Retorika Benci Produk Luar Negeri Menguak Fakta Impor Tak Beretika


Seruan Tak Sesuai Kenyataan

Seruan benci produk luar negeri nampaknya hanya sekedar retorika politik memikat hati rakyat, karena ternyata fakta dan data impor Indonesia tidak selaras dengan apa yang digaungkan (kumparan.com). Hal senada pun ditulis dalam berita nasional.tempo.co, bahwa apa yang diserukan Presiden Joko Widodo tidak sesuai kenyataan. Fakta yang terjadi justru impor makin merajalela, produk-produk asing khususnya dari China mendominasi pasar negeri ini, dan justru mengancam dan melibas mata pencaharian rakyat negeri sendiri. Kebijakan impor ini makin nampak kezalimannya dan tak beretika, karena pemerintah justru akan membuka keran impor beras sebesar 1 juta ton (cnnindonesia.com, 4/3/2021).

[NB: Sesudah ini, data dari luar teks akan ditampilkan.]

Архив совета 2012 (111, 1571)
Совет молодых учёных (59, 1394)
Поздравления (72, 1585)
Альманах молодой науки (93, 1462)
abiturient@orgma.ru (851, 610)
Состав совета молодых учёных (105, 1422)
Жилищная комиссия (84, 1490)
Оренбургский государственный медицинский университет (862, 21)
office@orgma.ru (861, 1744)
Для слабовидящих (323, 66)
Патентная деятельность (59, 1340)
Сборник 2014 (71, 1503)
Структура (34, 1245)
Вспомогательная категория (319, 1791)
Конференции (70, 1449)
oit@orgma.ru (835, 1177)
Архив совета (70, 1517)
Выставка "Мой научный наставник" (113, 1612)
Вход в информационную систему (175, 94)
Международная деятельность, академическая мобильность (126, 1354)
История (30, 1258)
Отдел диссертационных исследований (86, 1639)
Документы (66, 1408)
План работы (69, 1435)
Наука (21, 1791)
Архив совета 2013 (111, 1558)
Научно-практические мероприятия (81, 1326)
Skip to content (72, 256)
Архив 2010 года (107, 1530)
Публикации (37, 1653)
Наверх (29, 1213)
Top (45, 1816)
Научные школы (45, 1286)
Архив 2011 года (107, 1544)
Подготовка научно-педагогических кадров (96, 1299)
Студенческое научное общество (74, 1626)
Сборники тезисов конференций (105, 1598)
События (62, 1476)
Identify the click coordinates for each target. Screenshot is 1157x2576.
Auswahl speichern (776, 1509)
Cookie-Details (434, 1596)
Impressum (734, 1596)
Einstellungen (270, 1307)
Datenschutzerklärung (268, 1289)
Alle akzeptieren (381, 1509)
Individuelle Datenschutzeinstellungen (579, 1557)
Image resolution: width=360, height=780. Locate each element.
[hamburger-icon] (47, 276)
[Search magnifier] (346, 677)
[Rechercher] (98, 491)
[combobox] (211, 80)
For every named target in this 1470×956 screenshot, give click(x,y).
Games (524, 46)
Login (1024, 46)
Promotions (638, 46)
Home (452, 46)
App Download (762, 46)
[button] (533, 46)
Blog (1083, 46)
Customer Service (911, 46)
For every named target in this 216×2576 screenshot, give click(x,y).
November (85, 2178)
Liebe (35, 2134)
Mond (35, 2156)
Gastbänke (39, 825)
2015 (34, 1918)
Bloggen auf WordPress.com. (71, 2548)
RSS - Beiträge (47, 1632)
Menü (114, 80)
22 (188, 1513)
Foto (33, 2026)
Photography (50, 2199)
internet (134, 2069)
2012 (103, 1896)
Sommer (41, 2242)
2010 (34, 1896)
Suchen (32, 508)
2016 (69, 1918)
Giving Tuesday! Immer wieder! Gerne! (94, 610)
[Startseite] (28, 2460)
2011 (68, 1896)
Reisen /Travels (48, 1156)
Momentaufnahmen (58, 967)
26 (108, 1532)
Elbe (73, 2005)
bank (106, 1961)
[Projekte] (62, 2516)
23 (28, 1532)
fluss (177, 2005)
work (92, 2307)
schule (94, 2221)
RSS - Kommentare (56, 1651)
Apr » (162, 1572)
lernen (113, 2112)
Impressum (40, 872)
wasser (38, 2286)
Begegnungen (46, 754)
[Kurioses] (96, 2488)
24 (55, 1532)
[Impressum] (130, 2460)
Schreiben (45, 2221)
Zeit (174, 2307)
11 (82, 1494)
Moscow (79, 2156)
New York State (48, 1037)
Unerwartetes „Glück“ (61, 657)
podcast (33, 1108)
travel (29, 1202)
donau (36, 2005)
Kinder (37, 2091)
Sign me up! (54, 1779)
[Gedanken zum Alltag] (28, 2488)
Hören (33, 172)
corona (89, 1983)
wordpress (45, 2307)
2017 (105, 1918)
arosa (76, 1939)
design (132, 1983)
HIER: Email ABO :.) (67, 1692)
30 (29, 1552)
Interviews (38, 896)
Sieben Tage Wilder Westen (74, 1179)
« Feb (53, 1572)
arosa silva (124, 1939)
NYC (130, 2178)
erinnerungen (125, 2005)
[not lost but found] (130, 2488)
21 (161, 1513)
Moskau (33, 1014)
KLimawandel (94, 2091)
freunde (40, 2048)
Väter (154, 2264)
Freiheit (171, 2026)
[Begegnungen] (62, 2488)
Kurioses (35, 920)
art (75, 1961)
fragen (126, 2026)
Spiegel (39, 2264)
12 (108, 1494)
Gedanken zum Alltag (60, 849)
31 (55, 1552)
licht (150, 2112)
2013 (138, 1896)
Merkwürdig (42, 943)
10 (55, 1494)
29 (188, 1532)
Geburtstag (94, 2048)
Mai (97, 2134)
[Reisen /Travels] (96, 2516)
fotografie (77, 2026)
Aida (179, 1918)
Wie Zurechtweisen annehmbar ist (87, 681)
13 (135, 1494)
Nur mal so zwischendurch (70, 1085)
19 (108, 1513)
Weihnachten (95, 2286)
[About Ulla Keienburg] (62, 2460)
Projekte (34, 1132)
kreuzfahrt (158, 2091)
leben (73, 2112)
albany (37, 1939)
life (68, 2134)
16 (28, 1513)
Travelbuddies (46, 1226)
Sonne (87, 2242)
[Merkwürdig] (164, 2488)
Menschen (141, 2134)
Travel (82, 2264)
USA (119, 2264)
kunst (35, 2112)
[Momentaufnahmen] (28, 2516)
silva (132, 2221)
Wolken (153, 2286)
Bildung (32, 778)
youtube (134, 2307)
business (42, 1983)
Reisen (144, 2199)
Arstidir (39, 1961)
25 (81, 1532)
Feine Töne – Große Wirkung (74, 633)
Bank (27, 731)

Padahal produksi beras petani lokal justru tengah meningkat dalam musim panen kali ini. Untuk kesekian kalinya petani kecil, pelaku usaha kecil mikro mendapat pukulan telak akibat kebijakan impor pemerintah yang tak punya hati ini. Tekanan hidup petani di saat subsidi pupuk dikurangi dan sulit kian berat. Rakyat hanya bisa menelan ludah pahit mendengar seruan presiden benci produk luar negeri. Seruan yang cuma basa basi politik. Nampak hanya sekedar mencari pembenaran, bahwa sebenarnya orang nomer satu negeri 'berflower' ini menolak produk asing, di tengah derasnya impor. Kenyataannya justru politik "lempar batu sembunyi tangan"  mengelak dari tanggung jawab sebagai kepala negara dan kepala pemerintahan, malah makin menjatuhkan kredibilitasnya. Walhasil, rakyat semakin benci dengan produk kebijakannya!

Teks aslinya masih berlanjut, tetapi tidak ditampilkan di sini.